## Problem to solve
Could you transcribe every record below exactly as it stands?

..........

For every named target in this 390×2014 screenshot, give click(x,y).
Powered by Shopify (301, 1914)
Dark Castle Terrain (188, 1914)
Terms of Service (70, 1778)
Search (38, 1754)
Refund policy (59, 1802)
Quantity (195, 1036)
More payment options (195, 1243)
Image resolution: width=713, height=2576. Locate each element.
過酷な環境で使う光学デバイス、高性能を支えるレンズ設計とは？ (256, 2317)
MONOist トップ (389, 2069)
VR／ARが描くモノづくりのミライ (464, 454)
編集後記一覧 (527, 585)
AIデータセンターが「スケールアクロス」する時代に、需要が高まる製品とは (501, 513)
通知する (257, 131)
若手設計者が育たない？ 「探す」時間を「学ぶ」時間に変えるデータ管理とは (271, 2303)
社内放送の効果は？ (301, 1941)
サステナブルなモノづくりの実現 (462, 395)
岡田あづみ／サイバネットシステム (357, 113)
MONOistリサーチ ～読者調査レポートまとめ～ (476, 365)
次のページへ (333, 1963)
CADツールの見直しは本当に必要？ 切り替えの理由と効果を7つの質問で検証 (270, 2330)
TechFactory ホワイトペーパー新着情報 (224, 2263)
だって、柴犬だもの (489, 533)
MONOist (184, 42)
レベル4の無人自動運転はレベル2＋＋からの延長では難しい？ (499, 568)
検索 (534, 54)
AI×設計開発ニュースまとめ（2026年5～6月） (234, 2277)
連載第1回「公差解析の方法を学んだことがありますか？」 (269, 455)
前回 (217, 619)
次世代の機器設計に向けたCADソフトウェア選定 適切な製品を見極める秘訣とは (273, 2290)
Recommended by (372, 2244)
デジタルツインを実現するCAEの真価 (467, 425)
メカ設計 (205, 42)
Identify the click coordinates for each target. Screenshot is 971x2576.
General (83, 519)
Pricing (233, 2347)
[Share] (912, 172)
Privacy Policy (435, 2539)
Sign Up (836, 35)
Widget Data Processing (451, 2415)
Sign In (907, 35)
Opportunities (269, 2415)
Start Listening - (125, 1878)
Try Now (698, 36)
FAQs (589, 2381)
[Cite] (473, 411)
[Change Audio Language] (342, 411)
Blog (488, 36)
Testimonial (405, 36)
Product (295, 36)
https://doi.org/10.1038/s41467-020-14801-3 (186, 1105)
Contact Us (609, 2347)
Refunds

..........

## Solved problem
For every named target in this 390×2014 screenshot, give click(x,y).
Powered by Shopify (301, 1914)
Dark Castle Terrain (188, 1914)
Terms of Service (70, 1778)
Search (38, 1754)
Refund policy (59, 1802)
Quantity (195, 1036)
More payment options (195, 1243)
Image resolution: width=713, height=2576. Locate each element.
過酷な環境で使う光学デバイス、高性能を支えるレンズ設計とは？ (256, 2317)
MONOist トップ (389, 2069)
VR／ARが描くモノづくりのミライ (464, 454)
編集後記一覧 (527, 585)
AIデータセンターが「スケールアクロス」する時代に、需要が高まる製品とは (501, 513)
通知する (257, 131)
若手設計者が育たない？ 「探す」時間を「学ぶ」時間に変えるデータ管理とは (271, 2303)
社内放送の効果は？ (301, 1941)
サステナブルなモノづくりの実現 (462, 395)
岡田あづみ／サイバネットシステム (357, 113)
MONOistリサーチ ～読者調査レポートまとめ～ (476, 365)
次のページへ (333, 1963)
CADツールの見直しは本当に必要？ 切り替えの理由と効果を7つの質問で検証 (270, 2330)
TechFactory ホワイトペーパー新着情報 (224, 2263)
だって、柴犬だもの (489, 533)
MONOist (184, 42)
レベル4の無人自動運転はレベル2＋＋からの延長では難しい？ (499, 568)
検索 (534, 54)
AI×設計開発ニュースまとめ（2026年5～6月） (234, 2277)
連載第1回「公差解析の方法を学んだことがありますか？」 (269, 455)
前回 (217, 619)
次世代の機器設計に向けたCADソフトウェア選定 適切な製品を見極める秘訣とは (273, 2290)
Recommended by (372, 2244)
デジタルツインを実現するCAEの真価 (467, 425)
メカ設計 (205, 42)
Identify the click coordinates for each target. Screenshot is 971x2576.
General (83, 519)
Pricing (233, 2347)
[Share] (912, 172)
Privacy Policy (435, 2539)
Sign Up (836, 35)
Widget Data Processing (451, 2415)
Sign In (907, 35)
Opportunities (269, 2415)
Start Listening - (125, 1878)
Try Now (698, 36)
FAQs (589, 2381)
[Cite] (473, 411)
[Change Audio Language] (342, 411)
Blog (488, 36)
Testimonial (405, 36)
Product (295, 36)
https://doi.org/10.1038/s41467-020-14801-3 (186, 1105)
Contact Us (609, 2347)
Refunds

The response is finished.